Vino un gato.
Recién había colado los fideos y los había tirado al plato con manteca. Les estaba por echar queso untable -porque amo las mezclas pegajosas y los fideos pasados- y afuera de mi puerta maullaba un gato.
No nos es permitido tener mascotas.
Quizás por el barullo, quizás porque vivimos en una época futurista, automática y mediatizada donde los animales no son bienvenidos por la ausencia de la capacidad de comunicarse con el habla.
Pero igual nos hablamos, y nos entendemos.
Le abro la puerta, entra tímidamente, se deja acariciar con recelo.
Como unos fideos y lo vigilo con la mirada; no sea cosa que no sepa decirme que quiere hacer pis y termine llenándome de ése olor ácido que tiene el orín de gato, algún mueble.
Soy hija única. A veces, cuido las cosas como si fueran a morirse sin mi cuidado. Lo mismo para una pareja, para una planta, para mi mamá, para mi colección de piedras o para un mueble que puede ser meado por un gato. No así al mismo gato, porque no me pertenece.
Hago "click".
-El gato no me pertenece- pienso.
-Andá a tu casa- le digo después de verlo retozar en el piso como si fuera un humano en un sillón masajeador.
No quiere salir. Le chisto, y me mira como diciendo "-Ya?"
-Si, tan pronto- le respondo telepáticamente.
No me hace caso. Lo alzo y lo pongo del lado de afuera de la puerta, con la excusa del pis, la de la pertenencia y la de "tenés que ir a tu casa, ésta no es".
Me mira con los ojos grandes e intenta volver a entrar. Le entrecierro la puerta, lo sigue intentando.
Tengo hambre y se me enfrían los fideos.
Quiero comer y el gato quiere volver a entrar.
Me siento una descorazonada, pero finalmente le cierro la puerta. Desaparece sin más, no lo escucho maullar ni insistir.
Me meto de a rollos los fideos tibios en la boca.
"Pertenencia.
Otra ridiculez del ego.
¿Quién te dijo que ese gato tiene casa?
Pensaste en que no le podías dar nada de comer porque tu comida no era "apta" para un gato, pero ni intentaste convidarle de tu fideos, acaso pensando que el pobre animal vino por un poco de comida. Vino a darte un poco de amor porque sabe que no te estás sintiendo bien, quizás para demostrarte que no sos tan egoísta.

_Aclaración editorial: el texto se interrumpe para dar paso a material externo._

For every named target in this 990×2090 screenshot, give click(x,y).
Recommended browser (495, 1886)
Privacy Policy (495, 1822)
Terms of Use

Pero no, lo echaste y lo dejaste afuera con el frío, sin comida, pensando que tiene una casa adonde ir sólo porque no parece un gato callejero, porque puede "pertenecer" a algún vecino y tener "su" casa.
Pertenencia.
Qué ridiculez.
Nadie le pertenece a nadie, nada te pertenece. Ni un gato, ni tu novio, ni siquiera tu mamá. Ni tus libros ni tus discos.
No sos dueña, nadie es dueño. De lo único que podés jactarte que es tuyo es de tu Conocimiento, y aún así, estar jactándote sería una muestra del ego.
El gato es de la tierra, de la vida, y por un rato pudo ser tu compañía.
Pero en lo más profundo lo alejaste por tu miedo a encariñarte, porque las cosas van y vienen como en un ciclo, y cuando se van es cuando más te duele. Así que lo echaste por tu miedo, porque el gato podía quedarse a darte amor y no lo aprovechaste, preferías evitar el hecho de que luego se iría y lo extrañarías.
Tenés que aprender que, como dije, ni las cosas ni las personas ni los animales pertenecen a nadie.
Tenés que aprender a moderar las ansias, a superar las pérdidas, a solventar el amor con tu luz.
Tenés que aprender, sin duda, que el amor no tiene tiempo, y que siempre está.
Esté el gato físicamente con vos, o no."
Y me llené y me sobraron fideos, la ración justa para un gatito de ese tamaño.